_WORK REQUIRED_: The expected answer is the set of lines in the data below between the line holding "Viewport: 896px width, 744px height." and the line holding "Click the forward", inclusive, written out exactly.

(Dataset entries)
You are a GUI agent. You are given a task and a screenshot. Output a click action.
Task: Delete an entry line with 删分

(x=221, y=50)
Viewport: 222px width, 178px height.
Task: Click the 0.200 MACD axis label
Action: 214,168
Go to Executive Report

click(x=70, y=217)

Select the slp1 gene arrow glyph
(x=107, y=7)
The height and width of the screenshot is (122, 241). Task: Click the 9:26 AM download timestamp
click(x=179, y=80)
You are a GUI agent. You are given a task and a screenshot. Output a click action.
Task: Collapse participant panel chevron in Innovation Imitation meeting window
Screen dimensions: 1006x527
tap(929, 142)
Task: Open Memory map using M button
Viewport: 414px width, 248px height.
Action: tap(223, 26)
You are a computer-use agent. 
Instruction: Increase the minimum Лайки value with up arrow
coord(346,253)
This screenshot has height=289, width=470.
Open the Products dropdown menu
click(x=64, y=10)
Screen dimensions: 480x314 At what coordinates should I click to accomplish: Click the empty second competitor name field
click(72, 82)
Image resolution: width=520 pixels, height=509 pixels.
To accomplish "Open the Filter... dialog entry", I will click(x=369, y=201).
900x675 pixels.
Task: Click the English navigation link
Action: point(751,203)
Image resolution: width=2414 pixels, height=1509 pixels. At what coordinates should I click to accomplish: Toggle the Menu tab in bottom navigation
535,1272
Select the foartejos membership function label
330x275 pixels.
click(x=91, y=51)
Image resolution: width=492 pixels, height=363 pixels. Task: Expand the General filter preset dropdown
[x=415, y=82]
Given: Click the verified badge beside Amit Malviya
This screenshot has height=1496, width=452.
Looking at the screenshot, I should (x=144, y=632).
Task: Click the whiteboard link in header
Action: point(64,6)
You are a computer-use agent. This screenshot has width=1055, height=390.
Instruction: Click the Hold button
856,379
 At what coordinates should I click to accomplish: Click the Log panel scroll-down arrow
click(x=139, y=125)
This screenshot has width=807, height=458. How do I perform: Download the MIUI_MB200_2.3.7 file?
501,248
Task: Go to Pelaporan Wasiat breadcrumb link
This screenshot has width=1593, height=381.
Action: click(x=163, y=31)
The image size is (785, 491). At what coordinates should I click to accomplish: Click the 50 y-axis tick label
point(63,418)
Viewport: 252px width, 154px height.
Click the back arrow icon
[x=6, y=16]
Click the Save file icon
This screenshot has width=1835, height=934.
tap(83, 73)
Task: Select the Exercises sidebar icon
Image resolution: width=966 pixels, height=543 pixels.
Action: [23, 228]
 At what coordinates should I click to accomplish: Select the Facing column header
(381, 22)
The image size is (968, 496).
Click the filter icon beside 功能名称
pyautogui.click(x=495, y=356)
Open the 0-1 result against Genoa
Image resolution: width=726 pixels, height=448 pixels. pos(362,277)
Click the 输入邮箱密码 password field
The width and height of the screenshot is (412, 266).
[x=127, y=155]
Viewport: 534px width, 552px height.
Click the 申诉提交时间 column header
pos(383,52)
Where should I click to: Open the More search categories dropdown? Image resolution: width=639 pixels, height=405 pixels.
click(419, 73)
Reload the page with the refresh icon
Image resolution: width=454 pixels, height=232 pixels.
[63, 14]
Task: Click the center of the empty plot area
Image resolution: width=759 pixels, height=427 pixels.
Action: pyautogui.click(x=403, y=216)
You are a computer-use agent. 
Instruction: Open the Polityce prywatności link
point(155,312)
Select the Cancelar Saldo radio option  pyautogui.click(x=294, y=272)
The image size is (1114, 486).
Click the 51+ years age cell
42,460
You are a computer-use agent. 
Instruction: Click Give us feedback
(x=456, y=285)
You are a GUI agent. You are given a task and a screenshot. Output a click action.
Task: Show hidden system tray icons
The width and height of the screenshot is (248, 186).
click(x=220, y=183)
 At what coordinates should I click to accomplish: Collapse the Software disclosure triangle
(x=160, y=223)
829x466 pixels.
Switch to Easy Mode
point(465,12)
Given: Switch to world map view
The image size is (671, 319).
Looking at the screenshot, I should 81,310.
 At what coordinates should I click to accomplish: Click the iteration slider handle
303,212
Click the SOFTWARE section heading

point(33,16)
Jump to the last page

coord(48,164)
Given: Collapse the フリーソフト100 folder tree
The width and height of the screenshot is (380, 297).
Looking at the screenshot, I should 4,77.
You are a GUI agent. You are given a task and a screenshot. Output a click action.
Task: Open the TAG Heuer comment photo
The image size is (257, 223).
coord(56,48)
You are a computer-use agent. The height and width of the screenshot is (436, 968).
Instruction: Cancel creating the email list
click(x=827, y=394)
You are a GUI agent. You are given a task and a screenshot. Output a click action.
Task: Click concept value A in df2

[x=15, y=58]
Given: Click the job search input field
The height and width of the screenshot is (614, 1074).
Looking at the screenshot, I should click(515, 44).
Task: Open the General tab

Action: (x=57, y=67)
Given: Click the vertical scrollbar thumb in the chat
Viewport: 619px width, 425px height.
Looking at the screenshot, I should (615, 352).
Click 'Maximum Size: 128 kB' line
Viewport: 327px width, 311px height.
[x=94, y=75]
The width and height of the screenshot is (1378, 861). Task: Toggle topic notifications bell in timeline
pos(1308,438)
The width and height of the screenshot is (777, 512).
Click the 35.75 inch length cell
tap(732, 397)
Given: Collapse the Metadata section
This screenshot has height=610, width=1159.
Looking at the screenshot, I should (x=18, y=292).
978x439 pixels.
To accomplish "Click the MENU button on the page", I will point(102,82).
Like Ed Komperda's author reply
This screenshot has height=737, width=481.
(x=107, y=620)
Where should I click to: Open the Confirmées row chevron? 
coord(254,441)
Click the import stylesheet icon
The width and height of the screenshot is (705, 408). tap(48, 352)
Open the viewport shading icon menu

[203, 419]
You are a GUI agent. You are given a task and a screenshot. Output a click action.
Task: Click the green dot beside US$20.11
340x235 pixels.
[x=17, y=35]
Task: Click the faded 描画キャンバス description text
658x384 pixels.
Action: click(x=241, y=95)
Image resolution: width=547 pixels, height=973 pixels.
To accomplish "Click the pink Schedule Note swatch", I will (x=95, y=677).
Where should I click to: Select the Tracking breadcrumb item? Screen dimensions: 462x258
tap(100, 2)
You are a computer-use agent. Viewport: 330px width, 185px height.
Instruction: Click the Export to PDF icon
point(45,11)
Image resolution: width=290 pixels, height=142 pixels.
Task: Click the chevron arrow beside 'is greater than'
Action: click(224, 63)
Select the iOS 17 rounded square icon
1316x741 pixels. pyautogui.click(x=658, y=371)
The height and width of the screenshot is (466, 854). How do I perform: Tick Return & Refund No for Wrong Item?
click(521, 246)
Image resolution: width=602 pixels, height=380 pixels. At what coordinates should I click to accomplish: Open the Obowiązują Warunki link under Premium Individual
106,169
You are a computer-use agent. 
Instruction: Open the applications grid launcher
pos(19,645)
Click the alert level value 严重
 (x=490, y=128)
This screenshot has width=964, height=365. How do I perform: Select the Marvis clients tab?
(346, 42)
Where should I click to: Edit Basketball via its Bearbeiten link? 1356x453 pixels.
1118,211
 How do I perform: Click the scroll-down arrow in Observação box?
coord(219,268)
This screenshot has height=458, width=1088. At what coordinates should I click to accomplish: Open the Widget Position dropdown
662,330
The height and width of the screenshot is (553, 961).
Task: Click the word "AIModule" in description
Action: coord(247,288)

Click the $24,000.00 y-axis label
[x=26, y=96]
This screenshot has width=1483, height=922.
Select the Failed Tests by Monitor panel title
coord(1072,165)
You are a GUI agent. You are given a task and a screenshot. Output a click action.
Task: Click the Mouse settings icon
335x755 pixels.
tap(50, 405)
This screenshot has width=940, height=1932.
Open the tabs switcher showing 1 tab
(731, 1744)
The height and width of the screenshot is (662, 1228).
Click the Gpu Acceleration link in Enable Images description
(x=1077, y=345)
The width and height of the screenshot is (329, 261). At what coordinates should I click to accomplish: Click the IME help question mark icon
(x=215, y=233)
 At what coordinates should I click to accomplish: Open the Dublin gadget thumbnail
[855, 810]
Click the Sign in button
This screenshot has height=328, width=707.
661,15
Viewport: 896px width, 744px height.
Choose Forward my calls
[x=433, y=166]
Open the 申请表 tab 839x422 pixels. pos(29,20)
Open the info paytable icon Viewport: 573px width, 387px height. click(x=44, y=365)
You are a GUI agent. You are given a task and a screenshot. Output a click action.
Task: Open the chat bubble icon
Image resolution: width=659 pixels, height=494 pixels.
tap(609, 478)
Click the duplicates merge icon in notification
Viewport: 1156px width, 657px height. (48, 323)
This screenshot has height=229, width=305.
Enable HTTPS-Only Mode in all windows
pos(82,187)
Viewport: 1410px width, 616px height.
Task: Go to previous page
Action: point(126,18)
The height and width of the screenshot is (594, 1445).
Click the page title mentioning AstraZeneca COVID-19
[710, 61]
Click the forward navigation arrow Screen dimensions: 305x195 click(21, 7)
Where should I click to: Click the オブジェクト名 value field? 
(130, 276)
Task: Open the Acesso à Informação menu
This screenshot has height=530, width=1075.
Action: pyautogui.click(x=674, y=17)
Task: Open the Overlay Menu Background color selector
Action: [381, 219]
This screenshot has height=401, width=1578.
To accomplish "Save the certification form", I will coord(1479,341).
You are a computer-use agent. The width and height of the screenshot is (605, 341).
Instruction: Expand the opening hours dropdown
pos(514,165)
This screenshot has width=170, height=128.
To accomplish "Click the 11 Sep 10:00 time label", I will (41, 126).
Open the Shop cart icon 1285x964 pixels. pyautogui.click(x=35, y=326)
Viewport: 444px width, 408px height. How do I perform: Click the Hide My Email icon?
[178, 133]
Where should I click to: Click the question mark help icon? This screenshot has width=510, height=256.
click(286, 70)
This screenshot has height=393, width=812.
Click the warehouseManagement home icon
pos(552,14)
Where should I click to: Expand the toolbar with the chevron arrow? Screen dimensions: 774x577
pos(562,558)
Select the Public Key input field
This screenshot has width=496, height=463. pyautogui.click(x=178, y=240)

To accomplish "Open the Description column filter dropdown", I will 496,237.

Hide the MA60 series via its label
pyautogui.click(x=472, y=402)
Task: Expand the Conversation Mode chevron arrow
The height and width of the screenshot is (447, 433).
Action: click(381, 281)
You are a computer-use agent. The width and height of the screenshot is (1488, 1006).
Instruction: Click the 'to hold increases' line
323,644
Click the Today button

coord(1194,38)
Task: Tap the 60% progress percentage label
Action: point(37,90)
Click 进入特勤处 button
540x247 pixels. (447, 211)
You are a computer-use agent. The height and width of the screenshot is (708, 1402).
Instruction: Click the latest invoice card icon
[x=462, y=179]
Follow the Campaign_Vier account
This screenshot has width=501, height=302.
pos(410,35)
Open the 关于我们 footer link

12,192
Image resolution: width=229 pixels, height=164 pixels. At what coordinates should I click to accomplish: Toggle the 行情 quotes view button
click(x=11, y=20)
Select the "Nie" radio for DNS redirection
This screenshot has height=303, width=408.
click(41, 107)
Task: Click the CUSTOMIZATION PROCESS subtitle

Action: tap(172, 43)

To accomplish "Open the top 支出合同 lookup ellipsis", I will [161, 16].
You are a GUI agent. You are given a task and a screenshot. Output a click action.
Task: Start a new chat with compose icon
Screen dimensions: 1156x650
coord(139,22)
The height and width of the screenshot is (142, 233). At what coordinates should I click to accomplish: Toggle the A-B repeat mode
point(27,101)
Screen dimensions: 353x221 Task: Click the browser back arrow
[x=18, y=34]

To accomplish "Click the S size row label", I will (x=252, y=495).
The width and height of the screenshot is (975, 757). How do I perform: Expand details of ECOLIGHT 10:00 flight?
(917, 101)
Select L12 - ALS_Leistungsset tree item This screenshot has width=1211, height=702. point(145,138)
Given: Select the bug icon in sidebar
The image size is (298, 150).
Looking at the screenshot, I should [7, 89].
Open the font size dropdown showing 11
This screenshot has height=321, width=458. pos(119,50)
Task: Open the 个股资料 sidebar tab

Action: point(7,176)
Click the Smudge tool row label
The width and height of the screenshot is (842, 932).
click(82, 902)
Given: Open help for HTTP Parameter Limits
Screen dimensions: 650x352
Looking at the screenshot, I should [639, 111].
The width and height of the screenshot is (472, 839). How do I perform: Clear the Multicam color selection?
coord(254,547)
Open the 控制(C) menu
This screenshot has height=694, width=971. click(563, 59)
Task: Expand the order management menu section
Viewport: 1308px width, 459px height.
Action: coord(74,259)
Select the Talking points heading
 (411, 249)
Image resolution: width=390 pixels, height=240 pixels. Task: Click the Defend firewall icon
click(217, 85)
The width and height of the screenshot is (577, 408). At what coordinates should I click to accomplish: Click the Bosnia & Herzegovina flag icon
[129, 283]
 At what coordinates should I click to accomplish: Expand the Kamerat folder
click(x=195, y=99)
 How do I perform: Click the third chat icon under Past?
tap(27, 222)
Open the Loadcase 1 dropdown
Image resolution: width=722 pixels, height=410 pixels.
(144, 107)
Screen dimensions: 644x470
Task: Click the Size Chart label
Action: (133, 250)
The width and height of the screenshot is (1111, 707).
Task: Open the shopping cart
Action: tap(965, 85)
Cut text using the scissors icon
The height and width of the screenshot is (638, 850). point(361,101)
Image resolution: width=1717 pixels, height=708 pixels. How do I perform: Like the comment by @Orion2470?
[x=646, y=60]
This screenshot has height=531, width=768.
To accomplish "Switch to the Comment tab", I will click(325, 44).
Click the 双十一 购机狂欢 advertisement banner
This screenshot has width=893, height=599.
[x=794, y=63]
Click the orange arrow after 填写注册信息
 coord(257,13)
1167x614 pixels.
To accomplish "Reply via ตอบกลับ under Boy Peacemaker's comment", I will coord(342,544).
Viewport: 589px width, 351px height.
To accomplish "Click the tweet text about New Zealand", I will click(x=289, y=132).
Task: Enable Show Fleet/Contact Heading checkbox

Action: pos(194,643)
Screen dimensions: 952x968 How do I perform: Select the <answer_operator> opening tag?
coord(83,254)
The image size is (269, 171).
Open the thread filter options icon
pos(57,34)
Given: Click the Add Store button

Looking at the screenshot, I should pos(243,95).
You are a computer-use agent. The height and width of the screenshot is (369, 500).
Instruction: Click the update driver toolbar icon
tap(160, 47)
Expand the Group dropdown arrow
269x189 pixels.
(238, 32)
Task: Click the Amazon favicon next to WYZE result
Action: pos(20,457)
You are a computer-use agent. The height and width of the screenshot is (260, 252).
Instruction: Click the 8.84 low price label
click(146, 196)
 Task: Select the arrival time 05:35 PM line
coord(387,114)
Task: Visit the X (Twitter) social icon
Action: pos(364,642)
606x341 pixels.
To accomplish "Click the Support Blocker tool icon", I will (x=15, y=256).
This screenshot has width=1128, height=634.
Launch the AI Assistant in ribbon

_OUTPUT OF THE TASK_:
Viewport: 896px width, 744px height.
Choose Forward my calls
[x=433, y=166]
Open the 申请表 tab 839x422 pixels. pos(29,20)
Open the info paytable icon Viewport: 573px width, 387px height. click(x=44, y=365)
You are a GUI agent. You are given a task and a screenshot. Output a click action.
Task: Open the chat bubble icon
Image resolution: width=659 pixels, height=494 pixels.
tap(609, 478)
Click the duplicates merge icon in notification
Viewport: 1156px width, 657px height. (48, 323)
This screenshot has height=229, width=305.
Enable HTTPS-Only Mode in all windows
pos(82,187)
Viewport: 1410px width, 616px height.
Task: Go to previous page
Action: point(126,18)
The height and width of the screenshot is (594, 1445).
Click the page title mentioning AstraZeneca COVID-19
[710, 61]
Click the forward navigation arrow Screen dimensions: 305x195 click(21, 7)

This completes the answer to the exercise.